— begin Selected text —
3. A General Picard–Mann Iterative Method

In [40], Shukla et al. proposed the following algorithm (known as GPM):

$$\begin{array}{c}\hfill \left\{\begin{array}{c}{\vartheta }_1=\vartheta \in \mathcal{Y}\hfill \\ {\vartheta }_{n+1}={\mathsf{\Phi }}^k\{(1-{\alpha }_n){\vartheta }_n+{\alpha }_n\mathsf{\Phi }\left({\vartheta }_n\right)\},n\in \mathbb{N},\hfill \end{array}\right.\end{array}$$

(27)

where $\left\{{\alpha }_n\right\}$ is a sequence in $[0,1]$, and k is a fixed natural number.

Remark 4.

It is easy to see that none of the iterative methods (from (2) to (26)) reduces to iterative method (27).

4. Convergence Theorems

In this section, we present some convergence results for the sequence generated by iterative method (27).

Lemma 4.

Let $\mathcal{Y}$ be a nonempty closed convex subset of a Banach space $\mathcal{Z}$ and $\mathsf{\Phi }:\mathcal{Y}\to \mathcal{Y}$ a mapping satisfying condition (E) with $F\left(\mathsf{\Phi }\right)\ne \varnothing .$ Let $\left\{{\vartheta }_n\right\}$ be a sequence defined by (27). Then, the following assertions hold:

(1)

If $p^{†}\in F\left(\mathsf{\Phi }\right)$, then $\underset{n\to \infty }{lim}\parallel {\vartheta }_n-p^{†}\parallel$ exists;

(2)

$\underset{n\to \infty }{lim}d({\vartheta }_n,F\left(\mathsf{\Phi }\right))$ exists, where $d(\vartheta ,F(\mathsf{\Phi }\left)\right)$ denotes the distance from ϑto $F\left(\mathsf{\Phi }\right).$

Proof.
— end Selected text —
— begin Raw data —
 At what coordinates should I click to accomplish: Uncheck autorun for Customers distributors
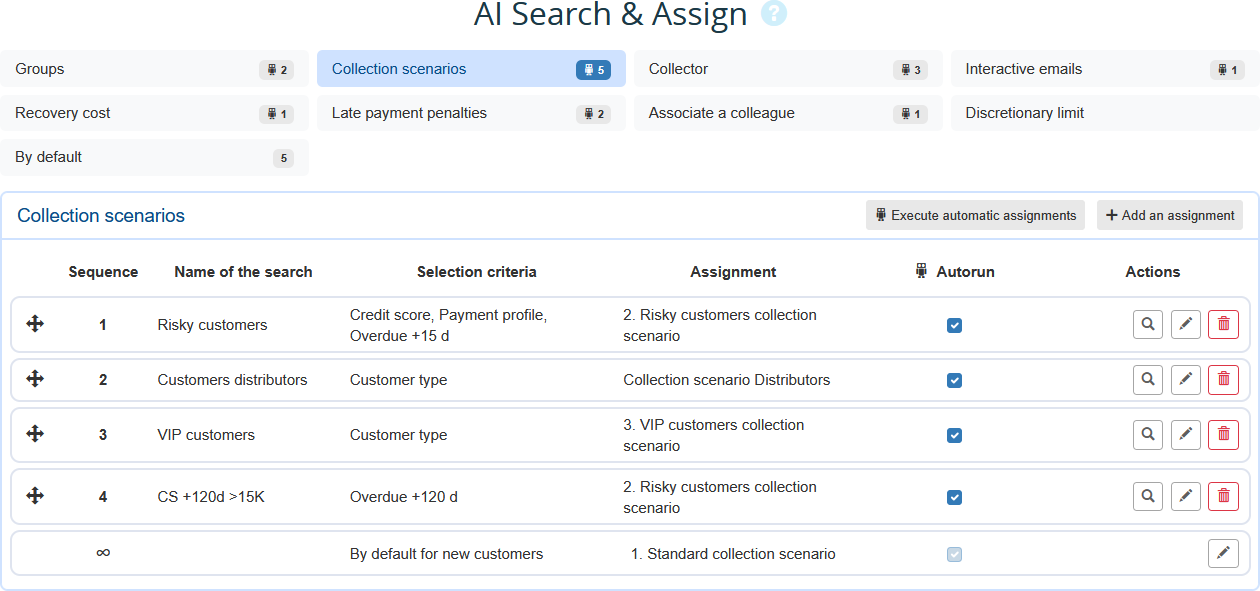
— end Raw data —
• Directives:
A – In the text on the general Picard–Mann iterative method, which authors proposed the algorithm known as GPM?
B – Pick up the text on the general Picard–Mann iterative method right after its final line, "Proof.", and go on writing it.

• Results for each task:
A – Shukla et al.

B –
Let $p^{†}\in F\left(\mathsf{\Phi }\right)$. From (27), we have

$$\begin{array}{ccc}\hfill \parallel {\vartheta }_{n+1}-p^{†}\parallel & =& \parallel {\mathsf{\Phi }}^k\{(1-{\alpha }_n){\vartheta }_n+{\alpha }_n\mathsf{\Phi }\left({\vartheta }_n\right)\}-p^{†}\parallel \hfill \\ & \le & \parallel (1-{\alpha }_n){\vartheta }_n+{\alpha }_n\mathsf{\Phi }\left({\vartheta }_n\right)-p^{†}\parallel \hfill \\ & \le & (1-{\alpha }_n)\parallel {\vartheta }_n-p^{†}\parallel +{\alpha }_n\parallel \mathsf{\Phi }\left({\vartheta }_n\right)-p^{†}\parallel \hfill \\ & \le & \parallel {\vartheta }_n-p^{†}\parallel .\hfill \end{array}$$

(28)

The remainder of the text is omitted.